Ayant depuis longtemps le goût d'écrire je tenais une sorte de Journal des événements familiaux dans lequel j'avais consigné le récit de l'incident en quelques lignes que je peux livrer ici sans y rien changer :
Mon père était non loin, dans une chaise longue, moi je lisais.
Il s'est arrangé pour attirer mon attention par quelques claquements
de langue. Il a désigné du doigt un spectacle vraiment singulier
: Nina dormait sous un parasol, un sein reposant hors du corsage,
en partie recouvert par la fourrure sombre d'une fool. Elle venait
de se poser, le mimétisme n'avait pas encore opéré. J'ai voulu me
lever mais mon père m'a fait signe de n'en rien faire. Il paraît
qu'il ne faut pas déranger l'animal tant qu'il est occupé à l'accomplissement
du mimétisme. On ne sait pas pour quelle raison… Cela tient plutôt
de la superstition.
On a observé le blanchiment régulier de la fool qui a mis environ
deux minutes à attraper, très imparfaitement, la couleur du lait.
Quand l'opération a semblé terminée, mon père s'est dirigé vers
Nina en parlant haut et fort, pour déranger la fool sans devoir
la chasser franchement. Elle n'a pas bougé. Mon père a forcé la
voix, la fool n'a pas bougé mais Nina s'est éveillée.
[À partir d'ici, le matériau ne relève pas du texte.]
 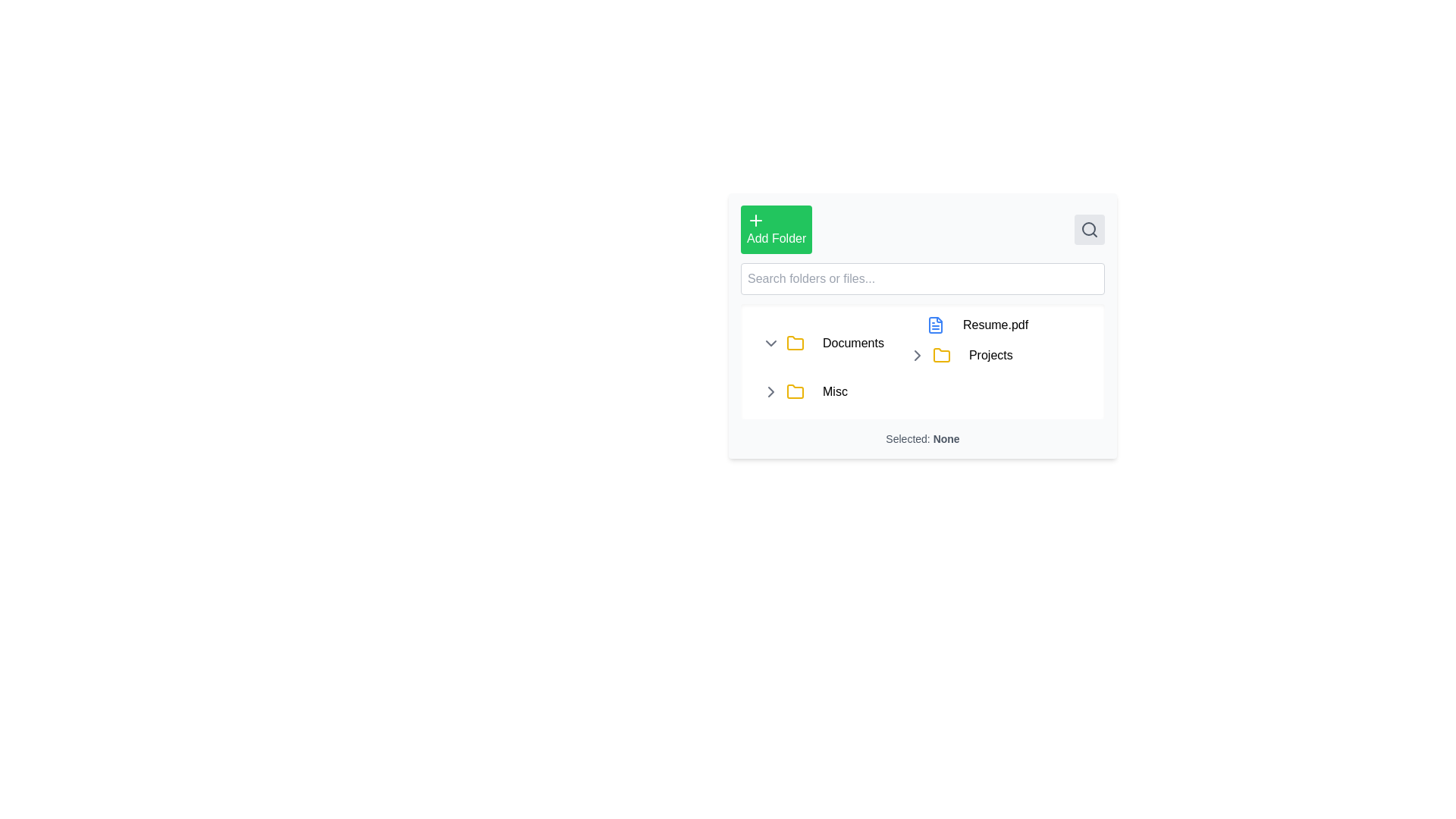 What do you see at coordinates (971, 324) in the screenshot?
I see `the interactive file labeled 'Resume.pdf'` at bounding box center [971, 324].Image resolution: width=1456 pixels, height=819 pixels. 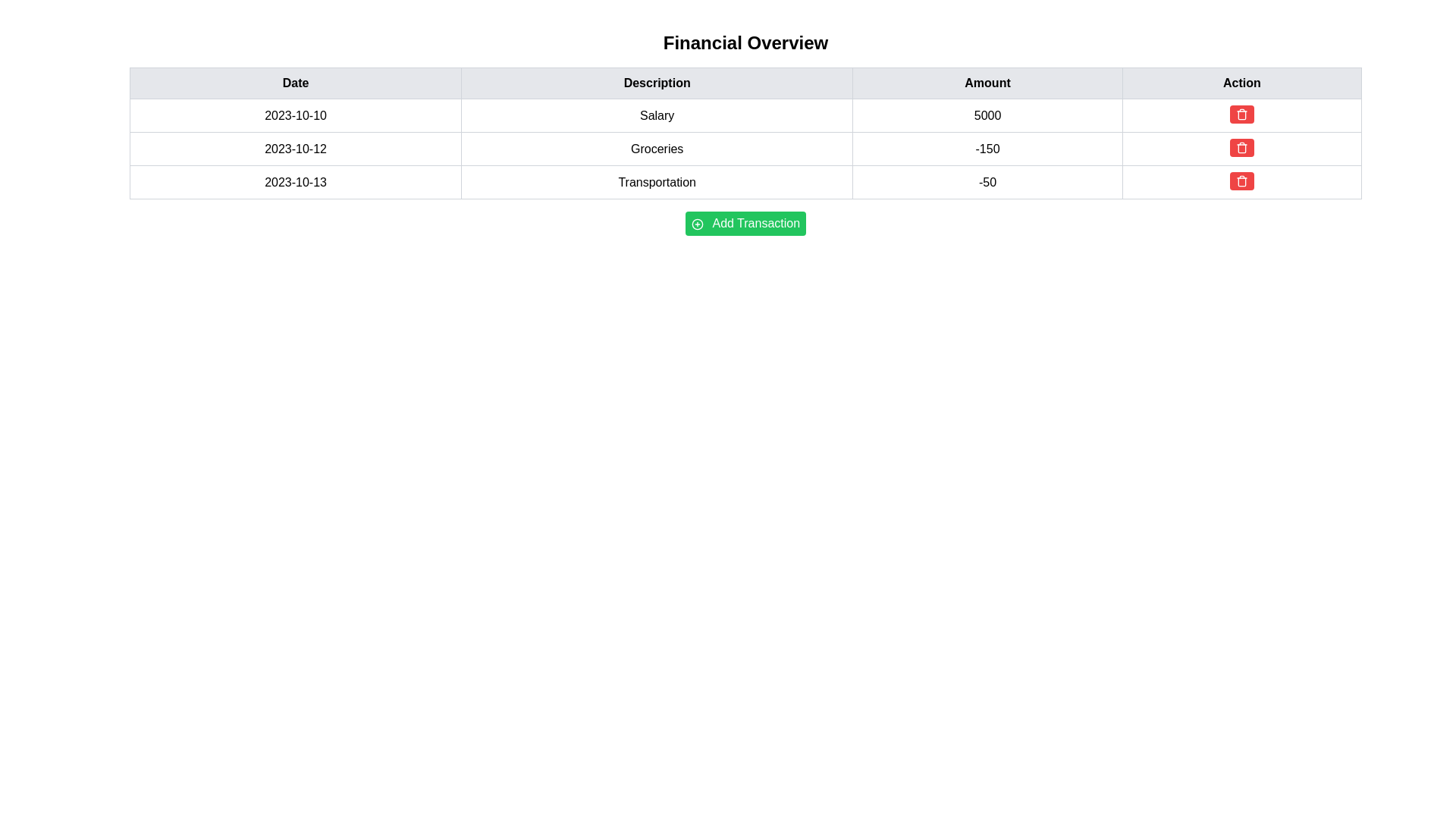 What do you see at coordinates (1241, 115) in the screenshot?
I see `the red button with a trash icon in the 'Action' column of the 'Salary' row` at bounding box center [1241, 115].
Elle nous
a dit plus tard qu'elle s'était crue rêvante, encore un bref instant…
Un instant où nous l'avons vue, qui enlevait la fool de sur son
sein, et puis la déposait au creux d'un siège de toile bleue, où
l'animal s'est remis d'emblée au travail du mimétisme. En nous apercevant
près d'elle Nina a d'abord pensé à rectifier sa mise… Et puis en
nous voyant étrangement inquiets elle a compris ce qui venait d'avoir
lieu, et le dégoût l'a envahie. La maison s'est emplie de toutes
sortes d'effluves désinfectants. Le sein n'a pas été griffé… Tout
de même, on lui a pris quelque chose, le petit monstre a tenté d'attraper
sa blancheur…. Il a été décidé qu'on tairait cette histoire.
Il en circulait bien d'autres, des histoires, dont j'aurais pu tenter de me faire l'écrivain régulier. Elles formaient le fond imaginaire d'une société post-coloniale, qui essayait d'ignorer encore quelque temps le reste du monde. On attendait que j'y participe, en m'accordant, comme la fool, à la couleur locale… Mais je voulais justement me détacher du fond. Il n'était pas question de fuir une tradition, encore moins l'autorité de mes parents. Je n'avais aucun compte à régler. Rien à conquérir. Mais je voulais me détacher. M'apercevoir. Eprouver mon existence. Sa libre extension et ses limites. Assister, ailleurs, à son spectacle. J'ai quitté Java. Je venais de terminer mes études au Québec ; c'est en France désormais que je souhaitais vivre ce détachement. Je suis parti d'un coup, loin des terres d'archipel où j'avais vu le jour, en m'envolant, de Djakarta jusqu'à Delhi. Là, j'ai attendu deux jours un charter pour Paris.